Masyarakat mulai melakukan pengecekan status bantuan sosial (bansos) seiring memasuki periode Mei 2026. Fokus utama tertuju pada Program Keluarga Harapan (PKH) dan Bantuan Pangan Non Tunai (BPNT).
Dilansir dari Bansos, pengecekan ini bertujuan memastikan apakah nama warga masih tercantum dalam daftar penerima manfaat yang aktif. Langkah ini krusial agar penerima tidak melewatkan informasi jadwal penyaluran.
Akses informasi kini semakin mudah karena masyarakat tidak perlu lagi mendatangi kantor desa atau kelurahan secara langsung. Proses verifikasi data dapat dilakukan secara mandiri melalui perangkat ponsel atau komputer.
Pengecekan status kepesertaan memerlukan nomor NIK yang tertera pada KTP. Pengguna cukup mengakses peramban pada ponsel untuk memulai proses verifikasi data di laman resmi Kementerian Sosial.
Langkah pertama adalah membuka situs resmi cek bansos Kemensos. Setelah itu, masukkan 16 digit NIK sesuai kartu identitas dan ketikkan kode verifikasi yang muncul pada layar sebelum menekan tombol pencarian.
Sistem akan memproses data dan menampilkan hasil informasi secara otomatis. Jika nama terdaftar, layar akan menunjukkan jenis bantuan yang didapat beserta periode pencairannya yang sedang berjalan.
Jadwal Penyaluran PKH dan BPNT 2026
Pemerintah membagi proses penyaluran bantuan dalam beberapa tahap selama satu tahun penuh. Untuk program PKH, pembagian dibagi menjadi empat fase distribusi yang terjadwal secara periodik.

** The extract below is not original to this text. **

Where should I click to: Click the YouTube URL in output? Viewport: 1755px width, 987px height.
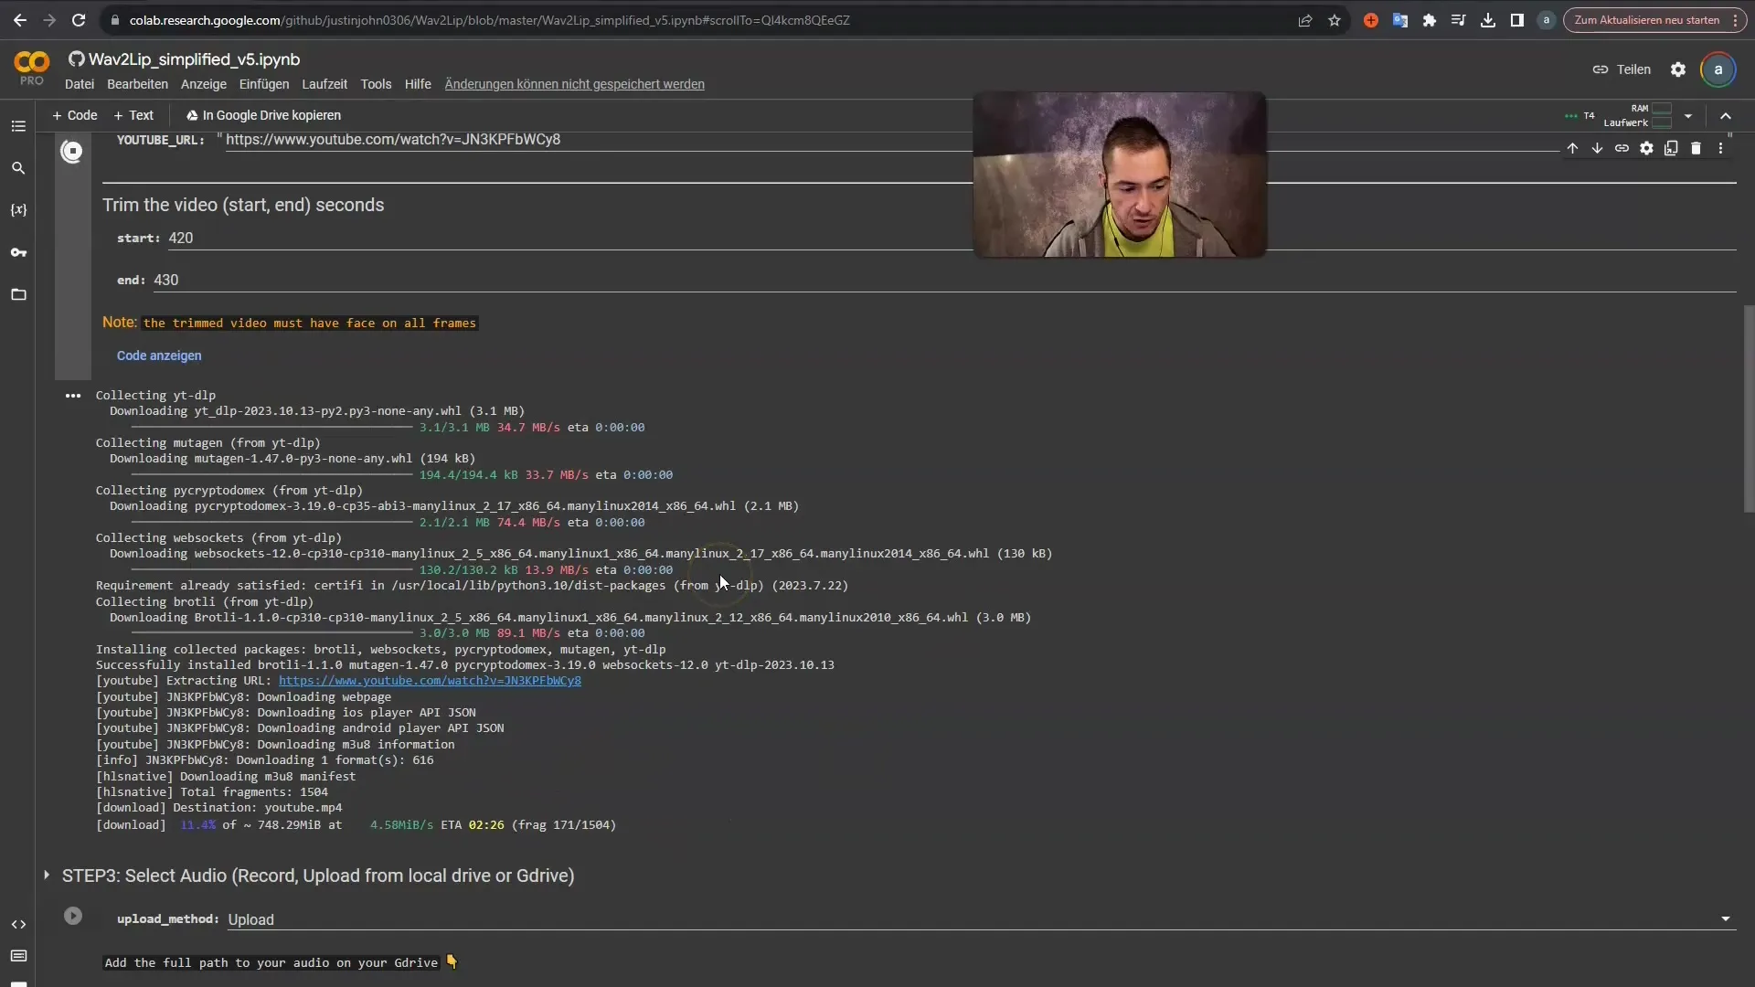point(429,681)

Tahap pertama berlangsung pada Januari hingga Maret, disusul tahap kedua pada April hingga Juni. Tahap ketiga dijadwalkan pada Juli sampai September, dan tahap terakhir pada Oktober hingga Desember.
Pencairan pada Mei 2026 termasuk dalam pelaksanaan tahap kedua. Namun, realisasi waktu distribusi di setiap daerah bisa bervariasi, sehingga masyarakat disarankan melakukan pemantauan berkala pada sistem.
Rincian Nilai Bantuan PKH dan BPNT 2026
Besaran dana PKH ditentukan berdasarkan kategori penerima dalam keluarga. Hal ini bertujuan agar bantuan yang diberikan tepat sasaran sesuai dengan kebutuhan spesifik masing-masing kelompok masyarakat.
| Kategori Penerima | Nilai Bantuan Per Tahun |
|---|---|
| Ibu Hamil | Rp 3.000.000 |
| Anak Usia Dini (0ÔÇô6 Tahun) | Rp 3.000.000 |
| Siswa SD | Rp 900.000 |
| Siswa SMP | Rp 1.500.000 |
| Siswa SMA | Rp 2.000.000 |
| Lansia (70 Tahun ke Atas) | Rp 2.400.000 |
| Penyandang Disabilitas Berat | Rp 2.400.000 |
Sementara itu, penerima manfaat BPNT akan mendapatkan dana sebesar Rp 200.000 setiap bulannya. Dana ini dialokasikan untuk membantu pemenuhan pangan pokok seperti beras, telur, daging, dan sayuran.
Hal Penting Saat Mengecek Data Bansos
Keamanan data pribadi harus menjadi prioritas utama saat melakukan pengecekan online. Masyarakat diimbau hanya menggunakan situs resmi pemerintah untuk menghindari potensi penyalahgunaan identitas oleh pihak tidak bertanggung jawab.
Keakuratan penginputan NIK sangat menentukan hasil pencarian data pada sistem. Pastikan seluruh digit angka sudah benar dan lakukan pengecekan secara rutin guna mendapatkan perkembangan informasi penyaluran terbaru.